Some of the developments have been incremental and some disruptive, but they have all been highly uneven. Today, information generation, processing and transmission, critically define who benefits from the transformative potential of digitalisation. Global platforms have been the major beneficiaries and creators of the new value created by these processes. Their dominance of markets through the control of data, as well as their capacity to create and capture value, have resulted in their concentration and consolidation in a very few countries and a handful of companies.
 
 
Instead of examining technological developments we will  examine the increasingly globalised trends towards digitalisation – and now ‘datafication’ – which now impact every aspect of social and economic activity. Established technologies  that led to the development of the Internet in the latter part of the 20th century, and ultra-highspeed broadband networks at the turn of the century, have been augmented over the last decade by ‘free’ applications running ‘Over-The-Top’ (OTT) of such infrastructure (such as social networks), and the Internet of Things (IOT), which is able to remotely measure, monitor and record information. With the emergence of advanced technologies merging the physical and digital realms, artificial intelligence (AI) and machine-learning technologies enable the collection, use and analysis of vast amounts of digital data arising from personal, social and business online activities.
 

With the rise of these technologies, developing countries cannot abandon or be distracted from other more fundamental digital projects, often necessary precursors to any technological take off, to address these new challenges.   These changes tend to build upon earlier developments, which are often overlapping and the outcomes uneven and contradictory.
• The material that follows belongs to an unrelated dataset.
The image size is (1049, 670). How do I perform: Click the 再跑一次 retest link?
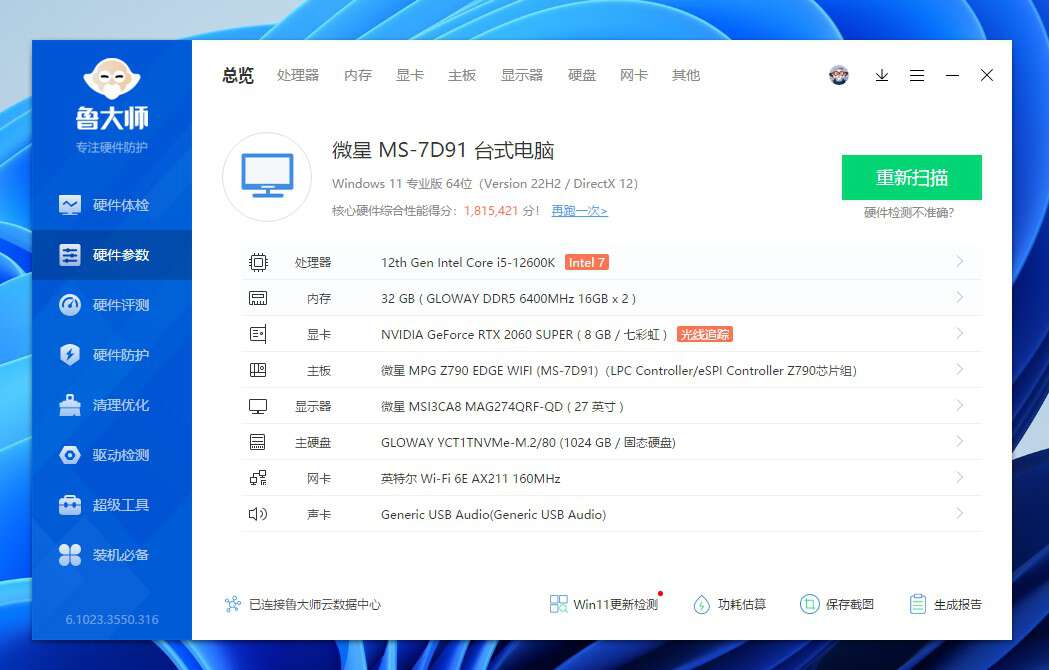tap(579, 210)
In fact, prioritising, current demand-side constraints on digital inequality – including access and affordability of information infrastructure, institutional capacity and capability and human development – will reduce the unevenness of the positive and negative impacts.

 
The hyper-globalised and uneven nature of these developments have implications for the United Nations (UN) 2030 Sustainable Development Goals (SDGs), a significant number of which are underpinned by global ICT targets that the region is way off meeting, giving rise to fundamental challenges for policymakers in countries at all levels of development. Whether countries and regions are able to create the conditions for the exploitation of these process of digitalisation and datafication to create added value, increase efficiency and productivity, create new jobs and maximise revenue generating trade and taxation, will depend on the policies adopted and implemented, as this is a common institutional challenge for developing countries. “Harnessing its potential for the many, and not just the few, requires creative thinking and policy experimentation” (UNCTAD 2019:1). While it will present challenges at different levels of government, its globalised nature will nevertheless require greater global cooperation to overcome many of them.